Nel giorno del 79mo compleanno di Papa Francesco, tornando dalla Romagna, mi fermo per un caffè all’Autogrill presso Faenza e, con sorpresa, nell’angolo (sempre più raro in autostrada) dei giornali e libri, il mio sguardo si posa su una copertina candida: “La mia idea dell’arte”, autore papa Francesco (Musei Vaticani con Mondadori, euro 16).

Sì, l’autore è proprio lui, l’ex arcivescovo di Buenos Aires Jorge Mario Bergoglio diventato papa con quel nome, Francesco, che profeticamente avevo evocato in un libro edito dalla mia piccola bottega editoriale (“Habemus papam, Francesco”, di don Paolo Farinella, Ed. Delfi, anno 2000: più particolari al link).

In 104 pagine il primo pontefice venuto dal Sud del mondo espone, con la sua consueta chiarezza, alla giornalista Tiziana Lupi, da lui stesso chiamata, le sue idee:

  1. sull’arte:

    testimone credibile della bellezza del creato e anche strumento di evangelizzazione. Guardiamo la Cappella Sistina: cosa ha fatto Michelangelo? Un lavoro di evangelizzazione (pag. 9)
  2. sui musei:

    devono accogliere le nuove forme d’arte. Devono spalancare le porte alle persone di tutto il mondo. Essere uno strumento di dialogo tra le culture e le religioni, uno strumento di pace. Essere vivi! Non polverose raccolte del passato solo per gli ‘eletti’ e i ‘sapienti’, ma una realtà vitale che sappia custodire quel passato per raccontarlo agli uomini d’oggi, a cominciare dai più umili (pag. 10)
  3. sugli artisti:

    L’artista ha in sé una dimensione salvifica e deve aprirsi a tutto e a tutti, e a ciascuno offrire consolazione e speranza… Questo è il ruolo degli artisti: contrastare la cultura dello scarto.

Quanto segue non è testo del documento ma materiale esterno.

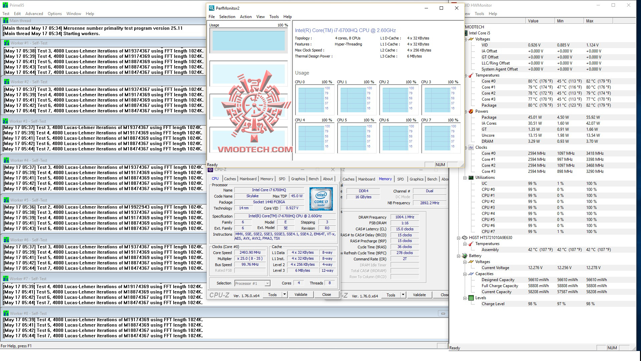Viewport: 641px width, 361px height.
Task: Click the overall Usage graph in PerfMonitor2
Action: coord(248,41)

Questa società ha preso l’abitudine, dopo l’usa e getta delle cose, di usare e scartare anche le persone, così come butta via le loro illusioni e i loro sogni. Tutto quello che non è utile si getta, anche gli esseri umani, quelli più fragili, quelli più deboli. La persona umana non è più un valore da rispettare. E gli scartati piangono. E chi non è ancora scartato da questo sistema economico, che mette al centro il denaro e il profitto e non l’uomo e la donna, che deve per forza produrre, cerca di non farsi scartare. Questa cultura dello scarto, dell’esclusione, che è un modello falso di società, rischia di contagiare tutti, di rendere schiavi i nostri cuori e di prevaricare i diritti e la dignità degli scartati, che vengono buttati via come rifiuti… La cultura dello scarto toglie il bene e la bellezza e lascia solo la sporcizia (pag. 10-13)

Per dare concretezza alle sue idee sull’arte, papa Francesco indica alcune opere, una sorta di galleria ideale che va dal Torso del Belvedere, la scultura dell’ateniese Apollonio entrata a far parte delle collezioni pontificie tra il 1530 e il 1536, all’Obelisco di San Pietro, dalla volta della Sala di Costantino di Raffaello alla Deposizione di Caravaggio, dalla Cappella Sistina alla Renault 4 dello stesso pontefice.

È un libro eccezionale, è facile profetizzare che Bergoglio scalerà ancora una volta la top ten dei volumi più venduti. (s.g).